((

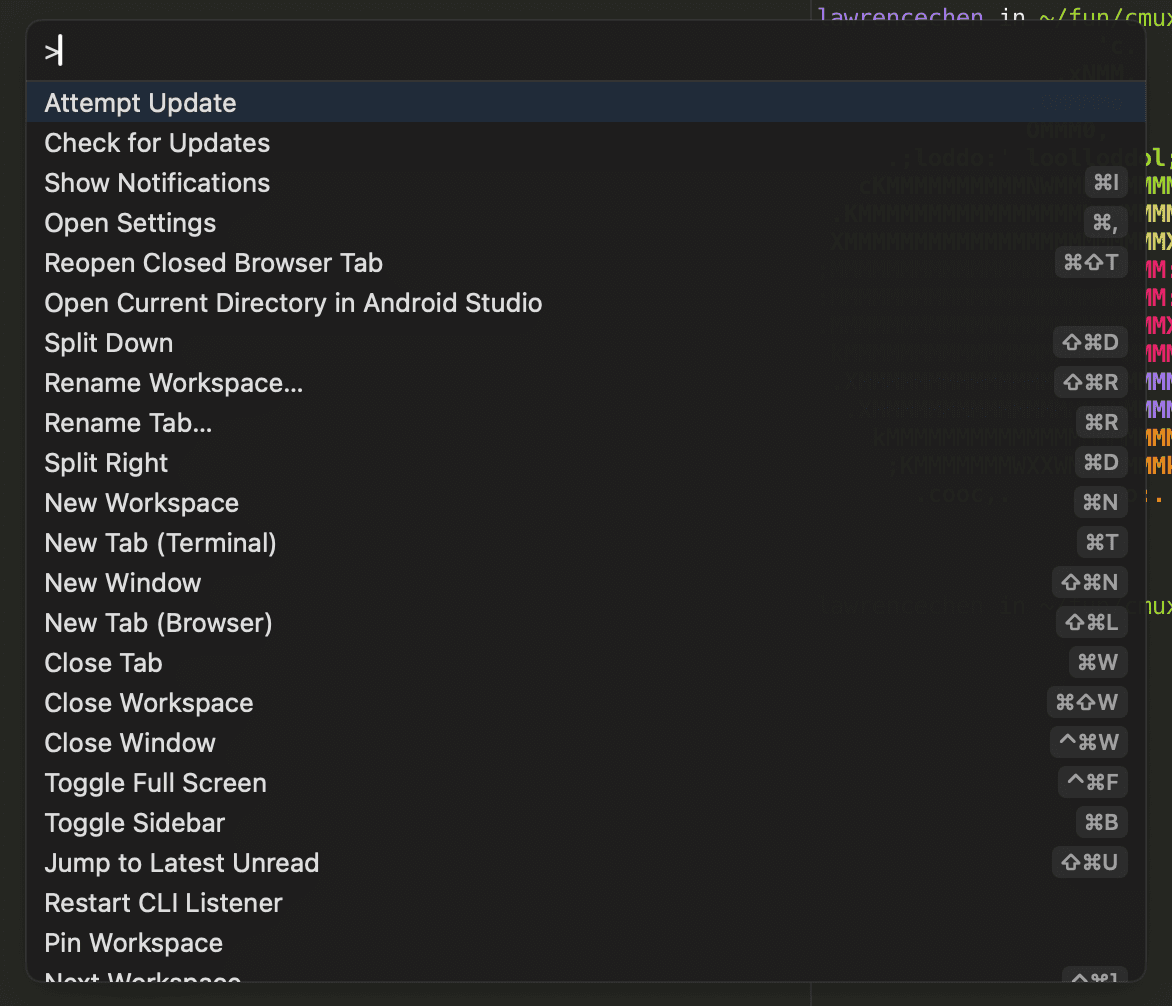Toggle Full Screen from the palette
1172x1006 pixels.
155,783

))
((

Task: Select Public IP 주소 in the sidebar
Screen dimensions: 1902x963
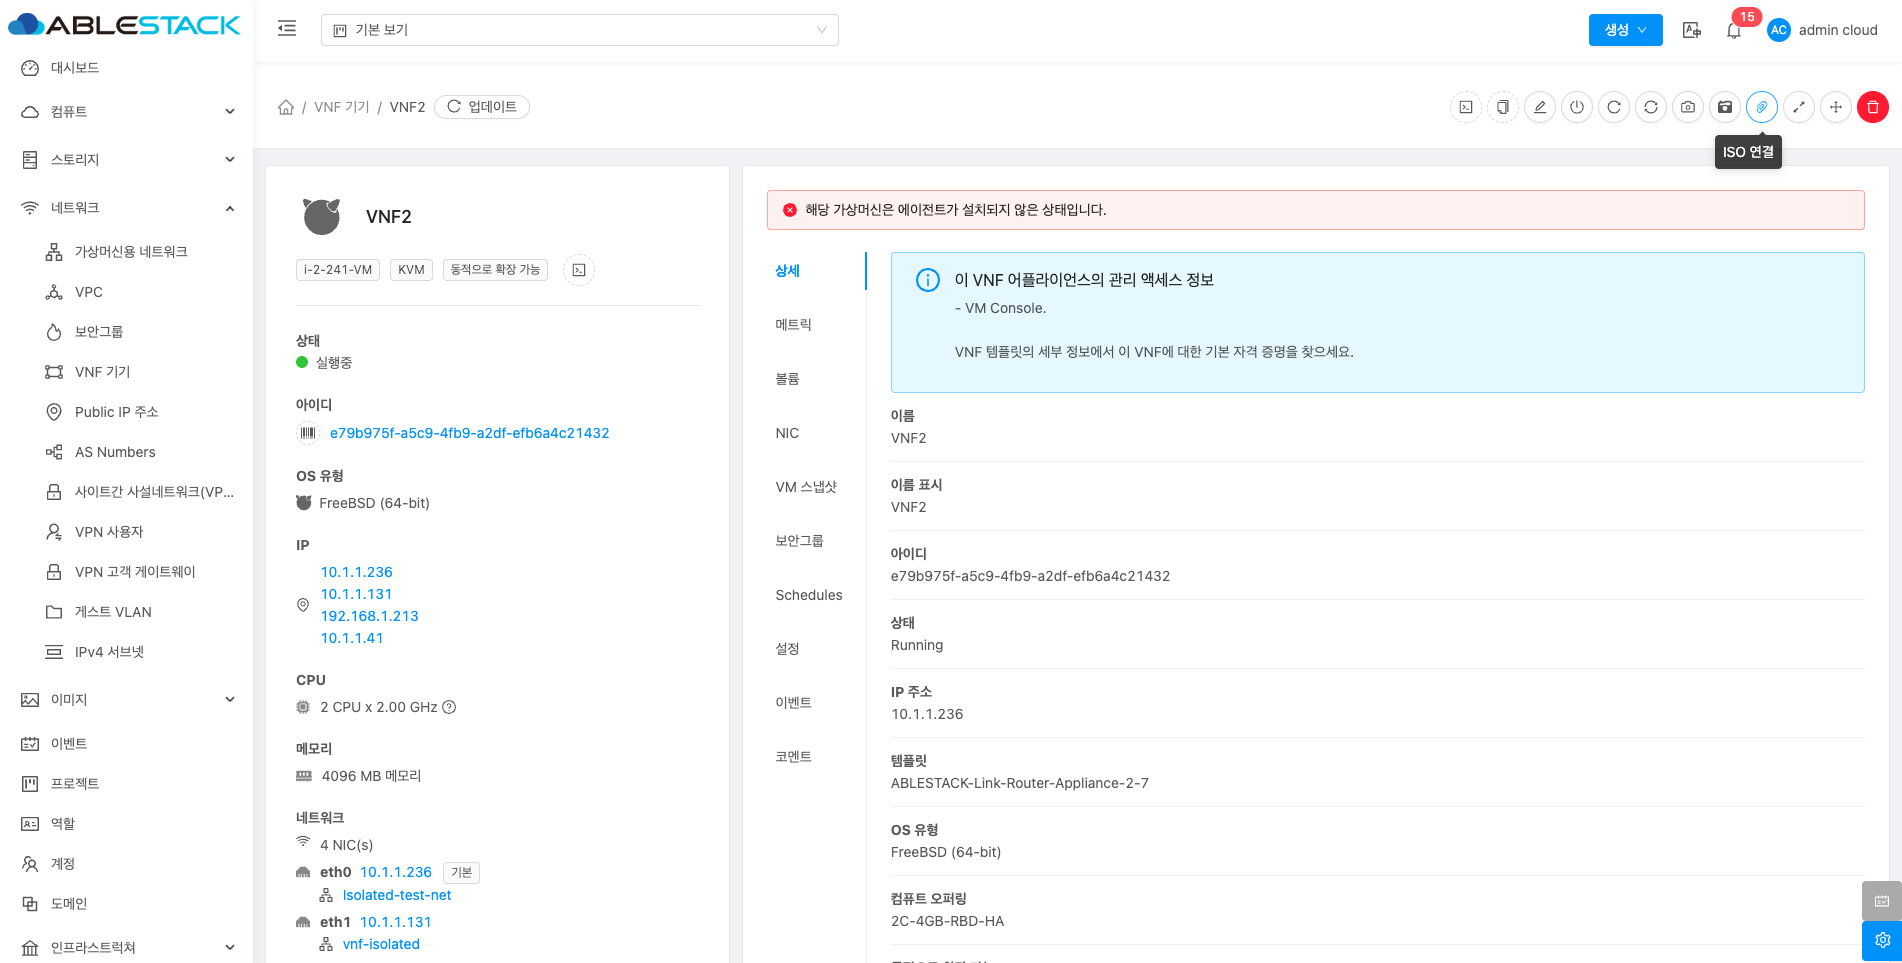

))
((

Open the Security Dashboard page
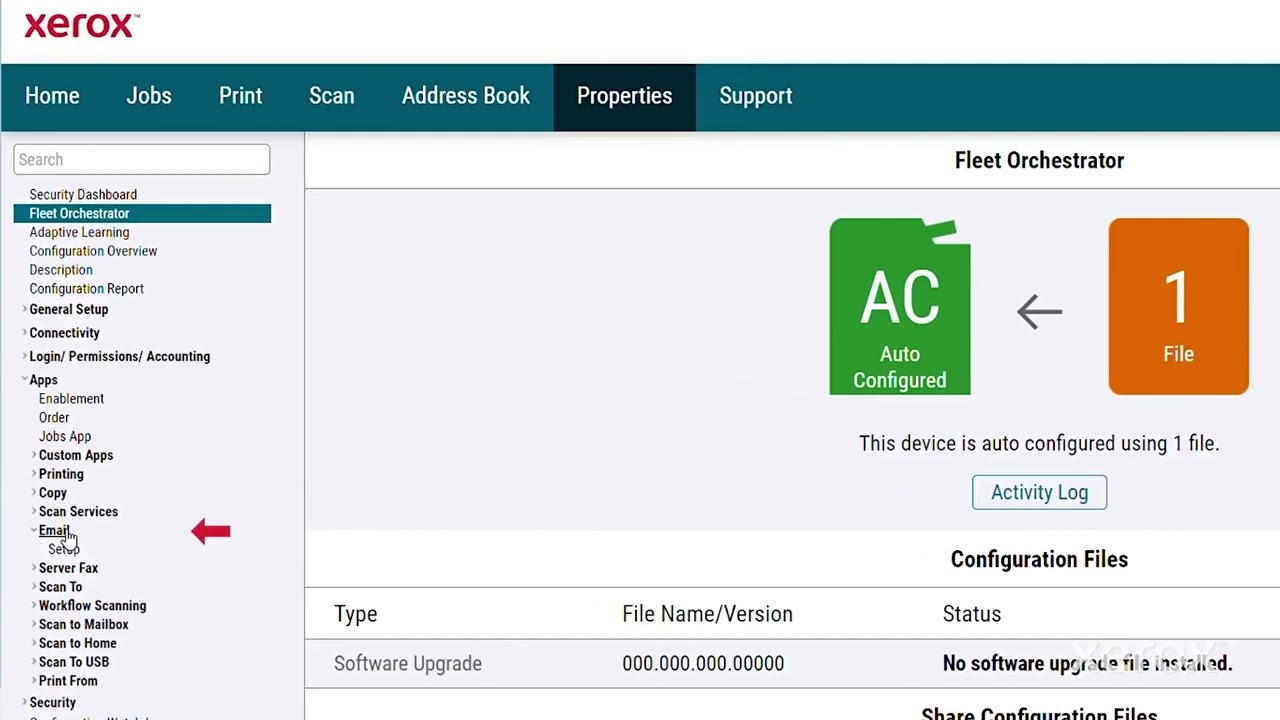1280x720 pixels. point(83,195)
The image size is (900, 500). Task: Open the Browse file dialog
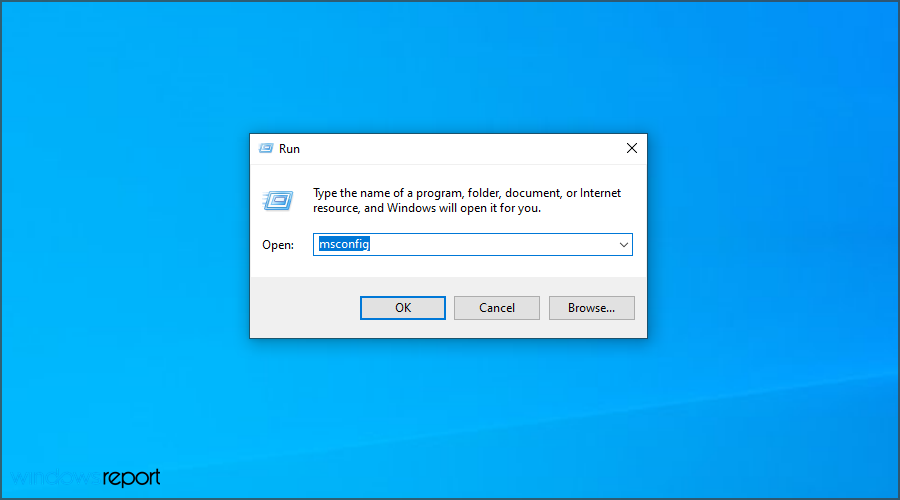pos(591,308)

))

## What is required
Could you write out again the items starting with the line that contains "The image size" and going on through the line that contains "pos(591,308)", with their requests included and with every coordinate in the answers multiplied by 0.35 and rounded to a whole number, halves rounded up? Leave the pictures out.

## Response for this exercise
The image size is (900, 500). Task: Open the Browse file dialog
pos(207,108)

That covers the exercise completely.